I have to create a function that will simaltenously split my dataframe into test and train sets and then run the simplest regression model and return RMSE as a result. The task is to predict the revenue column by id and year.
I am quite new to this and I am stuck at the part where I have to split test and train sets, and figuring out how to join everything together.
Required split:
- train: all from 2021
- test: the rest of the years
Data example:
df = pd.DataFrame({'year': [2020, 2021, 2021, 2021, 2022],
'id': [3, 1, 1, 2, 1],
'price': [12, 20, 30, 40, 50],
'age': [20, 30, 30, 44, 31],
'product': [book, toy, book, tv, book],
'quantity': [2,1,2,5,9})
my code so far:
df['revenue'] = df.price*df.quantity
df['year'] = pd.DatetimeIndex(df['date']).year
#this creates extra variables and puts them the way I need it
def table(df):
df2 = (df.groupby(['year','id'])
.agg(revenue = ('revenue', 'sum'),
age = ('age', 'unique'),
product_year_before = ('product', 'nunique'),
revenue_year_before =('revenue','sum')))
s = df2['product_year_before'].rename(lambda x: x + 1, level=0)

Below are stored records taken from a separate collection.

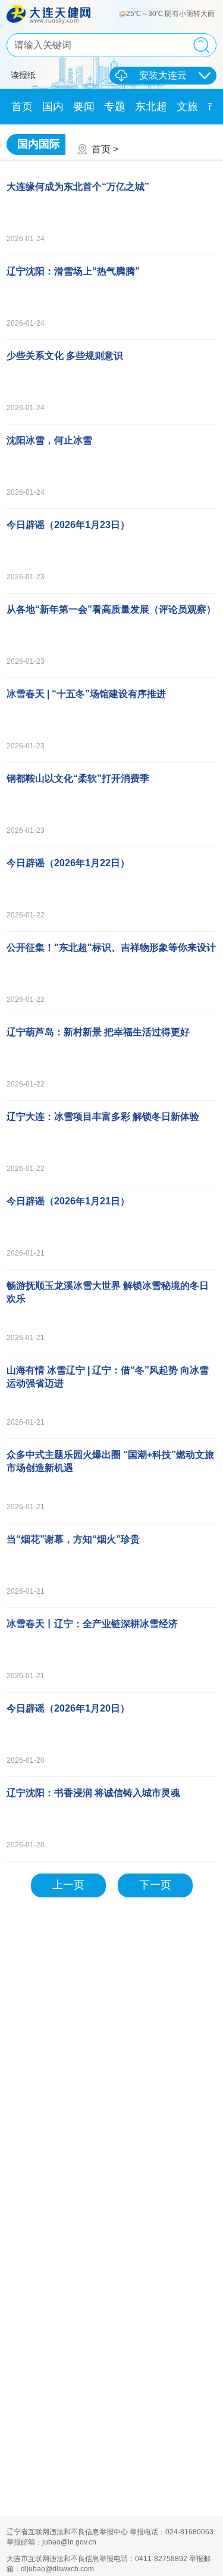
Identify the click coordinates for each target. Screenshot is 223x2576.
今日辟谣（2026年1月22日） (68, 863)
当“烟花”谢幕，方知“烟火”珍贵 (73, 1539)
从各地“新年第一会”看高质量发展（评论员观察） (111, 609)
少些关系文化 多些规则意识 (65, 356)
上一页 (68, 1885)
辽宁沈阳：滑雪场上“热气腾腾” (73, 271)
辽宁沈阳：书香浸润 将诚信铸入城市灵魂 (93, 1793)
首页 (22, 107)
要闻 (84, 107)
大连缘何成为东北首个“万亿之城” (78, 187)
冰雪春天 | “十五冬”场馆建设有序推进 (86, 694)
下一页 (155, 1885)
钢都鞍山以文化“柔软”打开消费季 (78, 778)
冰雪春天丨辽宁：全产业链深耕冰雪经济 (92, 1624)
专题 (114, 107)
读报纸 (23, 75)
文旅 (187, 107)
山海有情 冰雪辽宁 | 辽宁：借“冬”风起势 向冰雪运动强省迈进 (108, 1376)
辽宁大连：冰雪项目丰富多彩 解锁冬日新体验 (103, 1116)
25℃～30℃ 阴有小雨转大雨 (171, 14)
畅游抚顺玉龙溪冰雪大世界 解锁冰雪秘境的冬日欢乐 (108, 1292)
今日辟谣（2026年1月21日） (68, 1201)
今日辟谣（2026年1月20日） (68, 1708)
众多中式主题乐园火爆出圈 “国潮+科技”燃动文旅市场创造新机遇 (110, 1461)
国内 (53, 107)
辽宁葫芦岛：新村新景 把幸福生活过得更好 (98, 1032)
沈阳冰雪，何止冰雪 (49, 440)
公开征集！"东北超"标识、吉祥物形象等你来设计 (111, 947)
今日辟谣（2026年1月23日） (68, 525)
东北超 (151, 107)
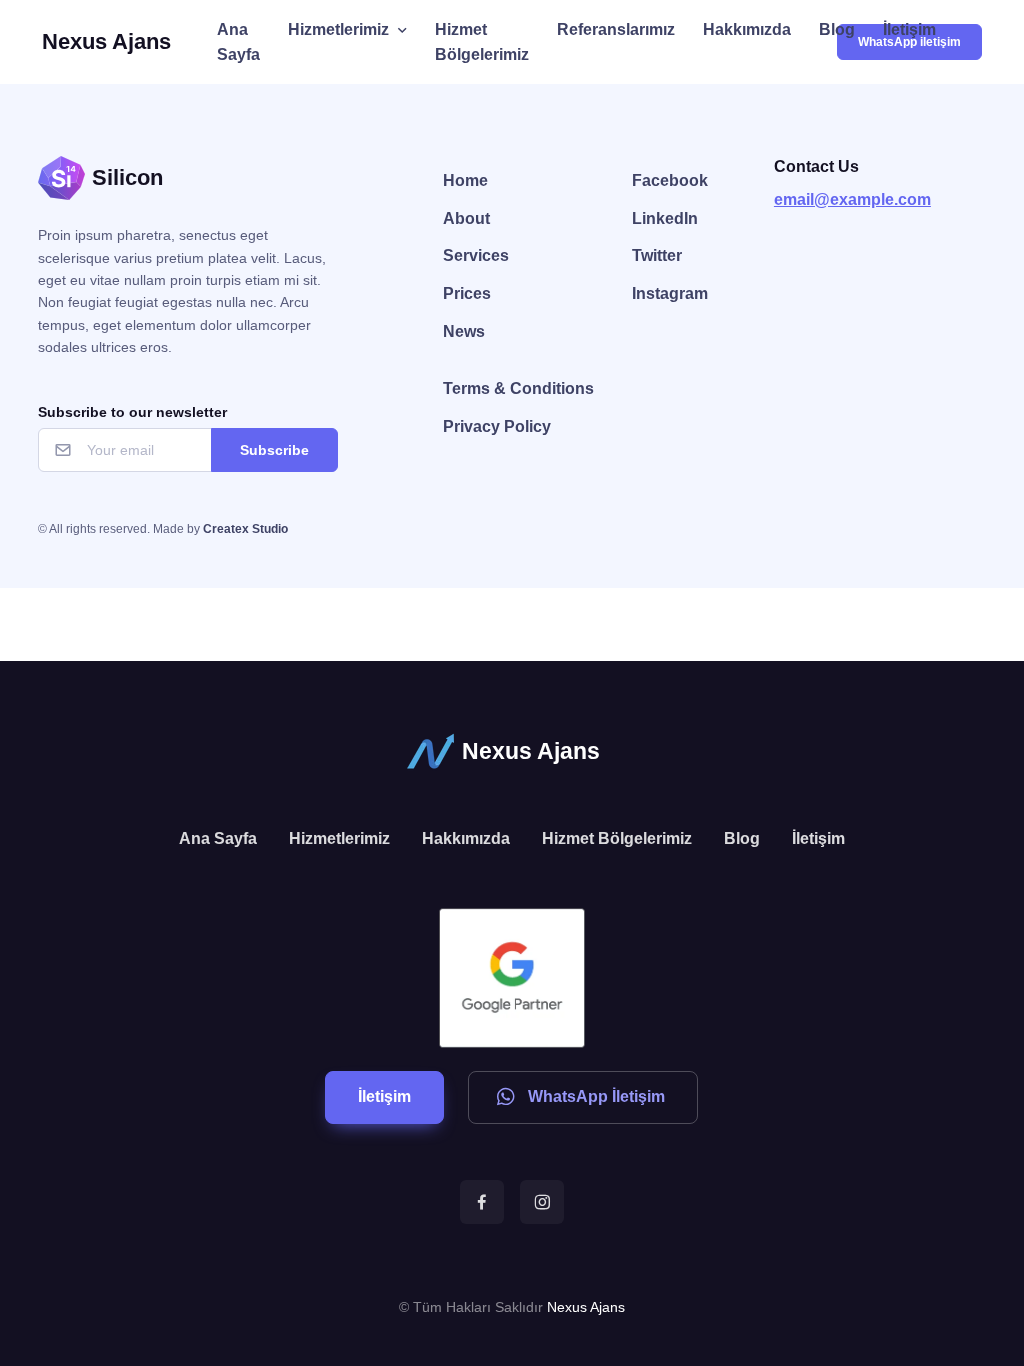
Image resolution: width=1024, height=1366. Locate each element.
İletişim (909, 29)
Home (465, 180)
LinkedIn (665, 218)
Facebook (670, 180)
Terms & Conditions (518, 388)
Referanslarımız (616, 29)
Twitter (657, 255)
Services (476, 255)
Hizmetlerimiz (338, 29)
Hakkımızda (747, 29)
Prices (467, 293)
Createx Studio (245, 529)
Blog (837, 29)
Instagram (670, 293)
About (466, 218)
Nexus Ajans (106, 41)
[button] (384, 1097)
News (464, 331)
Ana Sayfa (238, 42)
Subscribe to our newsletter (132, 412)
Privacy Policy (497, 426)
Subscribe (274, 450)
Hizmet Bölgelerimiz (482, 42)
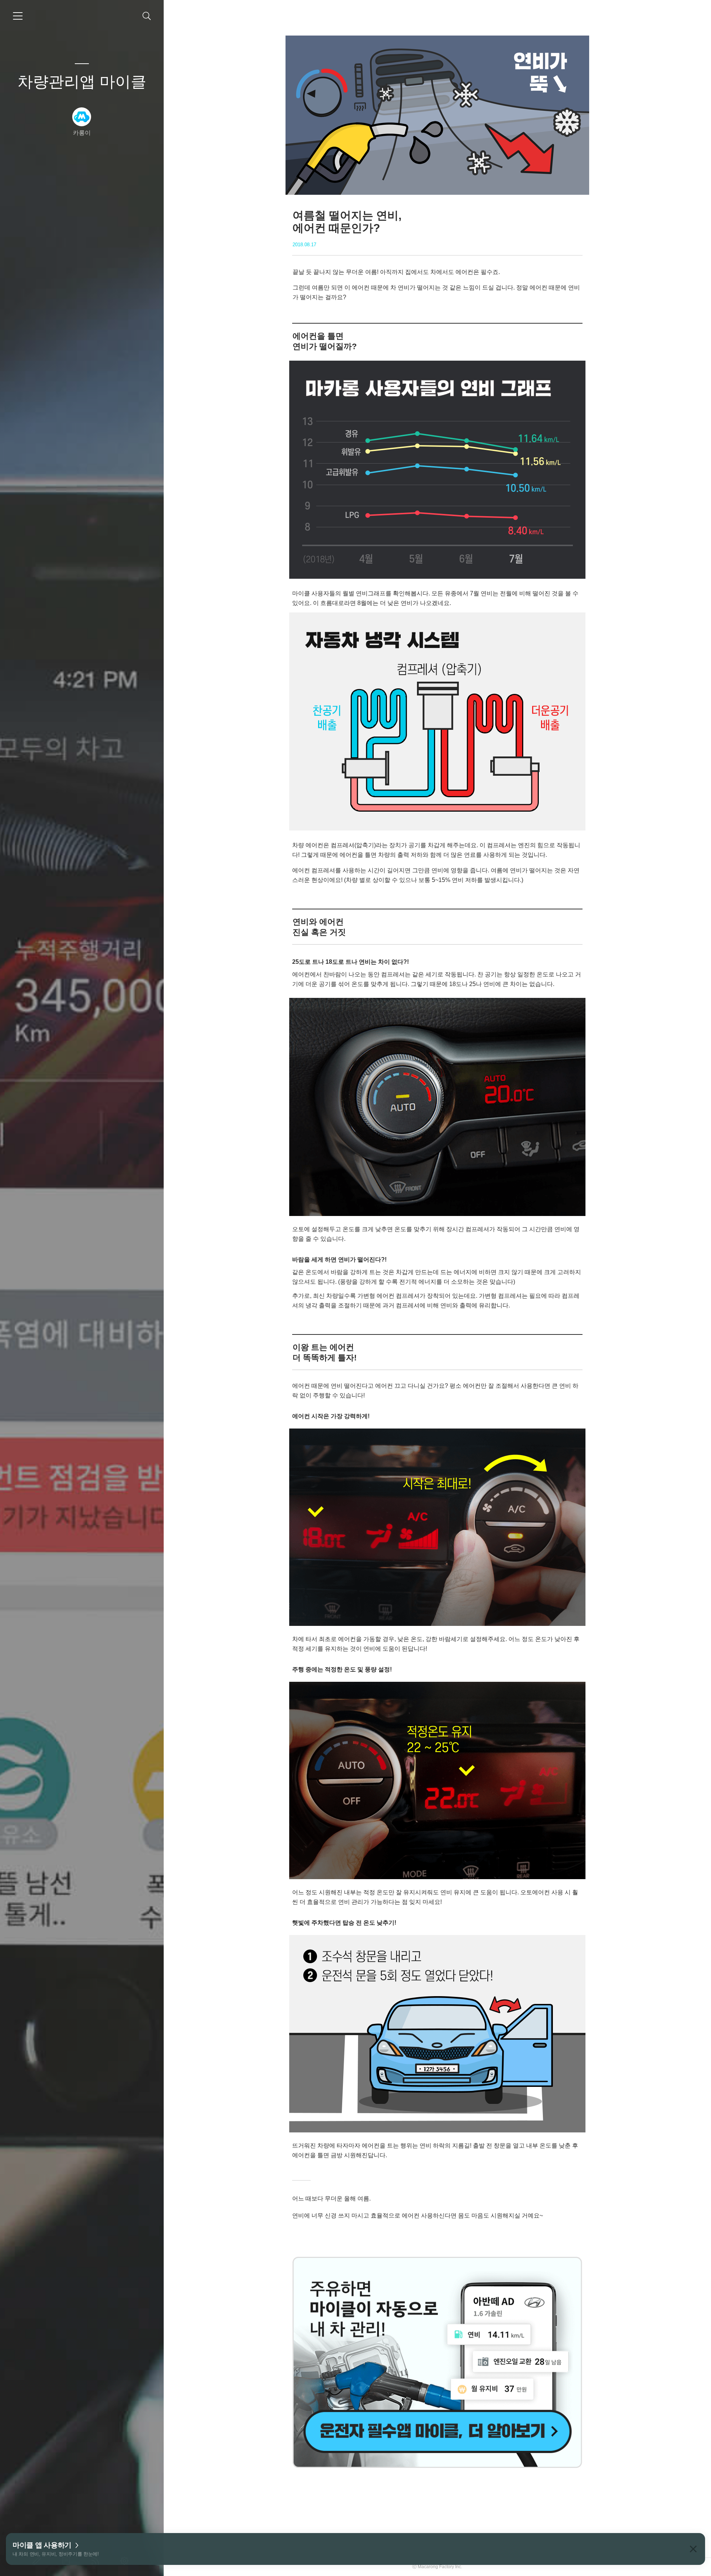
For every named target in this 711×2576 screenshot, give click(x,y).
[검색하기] (147, 16)
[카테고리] (18, 16)
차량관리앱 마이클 (81, 81)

df2 = df2.drop('product_year_before',axis=1).join(s)
s2 = df3['revenue_year_before'].rename(lambda x: x + 1, level=0)
return df3= df3.drop('revenye_year_before',axis=1).join(s2)
table_result = table(df)
table(df)
Question 1: I tried to split this way, but I get an error "only list-like objects are allowed to be passed to isin(), you passed a [int]". Is there a way to fix this?
test = df3[df3['year'].isin(2018)]
train = df3[~df3['year'].isin(2018)]
Question 2: How do I incorporate linear regression model to predict "revenue" column to the above function if my results need to be this:
MSE = np.square(np.subtract(y_actual,y_predicted)).mean()
RMSE = math.sqrt(MSE)
return RMSE